(Stored records)
╔══

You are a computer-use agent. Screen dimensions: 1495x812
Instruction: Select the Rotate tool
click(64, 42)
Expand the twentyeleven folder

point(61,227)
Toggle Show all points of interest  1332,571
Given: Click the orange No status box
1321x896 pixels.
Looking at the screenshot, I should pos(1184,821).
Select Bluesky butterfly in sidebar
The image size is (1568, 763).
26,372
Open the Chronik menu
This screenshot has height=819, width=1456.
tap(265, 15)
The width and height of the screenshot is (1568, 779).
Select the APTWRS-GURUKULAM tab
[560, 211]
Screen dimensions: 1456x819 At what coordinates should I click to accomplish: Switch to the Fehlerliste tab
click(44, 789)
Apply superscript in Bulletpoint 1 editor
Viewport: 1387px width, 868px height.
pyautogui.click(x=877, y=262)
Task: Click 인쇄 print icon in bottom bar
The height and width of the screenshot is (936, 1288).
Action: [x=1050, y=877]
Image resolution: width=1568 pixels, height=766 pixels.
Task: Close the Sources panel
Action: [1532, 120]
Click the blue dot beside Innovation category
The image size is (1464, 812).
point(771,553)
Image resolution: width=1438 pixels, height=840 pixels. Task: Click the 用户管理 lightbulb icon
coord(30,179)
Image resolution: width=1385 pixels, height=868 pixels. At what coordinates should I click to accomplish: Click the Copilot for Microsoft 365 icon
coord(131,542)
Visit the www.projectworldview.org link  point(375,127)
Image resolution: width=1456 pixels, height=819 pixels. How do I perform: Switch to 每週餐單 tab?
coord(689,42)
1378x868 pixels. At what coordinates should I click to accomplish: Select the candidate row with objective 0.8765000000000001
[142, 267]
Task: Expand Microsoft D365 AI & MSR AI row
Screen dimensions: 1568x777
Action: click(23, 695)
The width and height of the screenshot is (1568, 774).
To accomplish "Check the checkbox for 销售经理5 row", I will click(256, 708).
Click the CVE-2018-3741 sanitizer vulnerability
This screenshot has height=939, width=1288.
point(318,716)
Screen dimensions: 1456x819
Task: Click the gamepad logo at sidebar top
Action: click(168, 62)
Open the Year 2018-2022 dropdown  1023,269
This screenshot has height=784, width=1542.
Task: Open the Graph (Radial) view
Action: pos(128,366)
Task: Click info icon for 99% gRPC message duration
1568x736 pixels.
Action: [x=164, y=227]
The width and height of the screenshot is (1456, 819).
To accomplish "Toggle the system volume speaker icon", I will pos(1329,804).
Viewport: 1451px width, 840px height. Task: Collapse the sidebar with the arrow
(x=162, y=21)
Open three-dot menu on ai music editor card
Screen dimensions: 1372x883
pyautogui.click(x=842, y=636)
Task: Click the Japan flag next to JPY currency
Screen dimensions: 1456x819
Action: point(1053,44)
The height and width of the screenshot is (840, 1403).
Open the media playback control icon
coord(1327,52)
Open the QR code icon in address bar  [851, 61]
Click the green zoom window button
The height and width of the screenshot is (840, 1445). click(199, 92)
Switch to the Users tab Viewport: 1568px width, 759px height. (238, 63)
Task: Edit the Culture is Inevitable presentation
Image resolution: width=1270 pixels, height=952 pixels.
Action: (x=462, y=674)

╚══

What is needed is a word-for-word restatement of every line from the one with "Visit the www.projectworldview.org" to the end of the entries above.

= RESPONSE AREA =
Visit the www.projectworldview.org link  point(375,127)
Image resolution: width=1456 pixels, height=819 pixels. How do I perform: Switch to 每週餐單 tab?
coord(689,42)
1378x868 pixels. At what coordinates should I click to accomplish: Select the candidate row with objective 0.8765000000000001
[142, 267]
Task: Expand Microsoft D365 AI & MSR AI row
Screen dimensions: 1568x777
Action: click(23, 695)
The width and height of the screenshot is (1568, 774).
To accomplish "Check the checkbox for 销售经理5 row", I will click(256, 708).
Click the CVE-2018-3741 sanitizer vulnerability
This screenshot has height=939, width=1288.
point(318,716)
Screen dimensions: 1456x819
Task: Click the gamepad logo at sidebar top
Action: click(168, 62)
Open the Year 2018-2022 dropdown  1023,269
This screenshot has height=784, width=1542.
Task: Open the Graph (Radial) view
Action: pos(128,366)
Task: Click info icon for 99% gRPC message duration
1568x736 pixels.
Action: [x=164, y=227]
The width and height of the screenshot is (1456, 819).
To accomplish "Toggle the system volume speaker icon", I will pos(1329,804).
Viewport: 1451px width, 840px height. Task: Collapse the sidebar with the arrow
(x=162, y=21)
Open three-dot menu on ai music editor card
Screen dimensions: 1372x883
pyautogui.click(x=842, y=636)
Task: Click the Japan flag next to JPY currency
Screen dimensions: 1456x819
Action: point(1053,44)
The height and width of the screenshot is (840, 1403).
Open the media playback control icon
coord(1327,52)
Open the QR code icon in address bar  [851, 61]
Click the green zoom window button
The height and width of the screenshot is (840, 1445). click(199, 92)
Switch to the Users tab Viewport: 1568px width, 759px height. (238, 63)
Task: Edit the Culture is Inevitable presentation
Image resolution: width=1270 pixels, height=952 pixels.
Action: (x=462, y=674)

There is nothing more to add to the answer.